Müzik, bilim ve sanatın bileşkesidir. Bütün bilimlerde "Ölçme" büyük önem taşımaktadır. Müzik, yapısında bilim ve sanatı iç içe bulundurduğu ve "uygulamalı bir sanat eğitimi''ni gerektirdiği için, ilgili eğitim alanlarındaki ölçme- değerlendirme yöntem ve araçlarını da, kendine özgü yapı ve niteliklerine uygun olarak bilinenlerden farklı kılmaktadır.

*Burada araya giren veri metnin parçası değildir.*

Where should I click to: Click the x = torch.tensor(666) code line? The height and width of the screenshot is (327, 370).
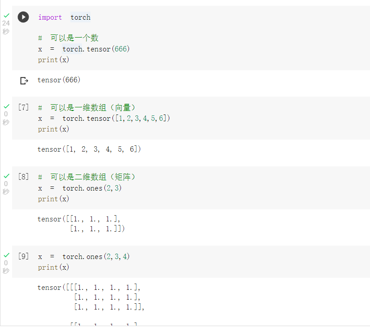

Öte yandan, ses eğitimi genel kapsamında bulunan ''şan eğitimi" ve "şarkı söyleme eğitimi" kavramlarının, amaç ve düzeylerine göre birbirinden ayrı ve ortak yanlarının bu güne kadar açıkça belirlenmemiş olması, bu derslerin değişik isim ve amaçlara yönelik olarak verilmeye çalışılmasına, dolayısıyla da müzik öğretmeni adayında gerçekleştirilmesi istenilen davranışların somut olarak belirtilememesine neden olmaktadır. Böylece, daha önceden ayrıntılarıyla açıklanmayan davranışlar, değerlendirmeyi yapan bireylerin tamamen beğeni düzeylerine göre "duyumsal yöntemleriyle" öl­çülmektedir. Bu durum, şarkı söyleme eğitimi derslerinin ölçme ve değerlendirme sonuçlarına gölge düşürmekte, geçerlik ve güvenirliğini sarsmaktadır.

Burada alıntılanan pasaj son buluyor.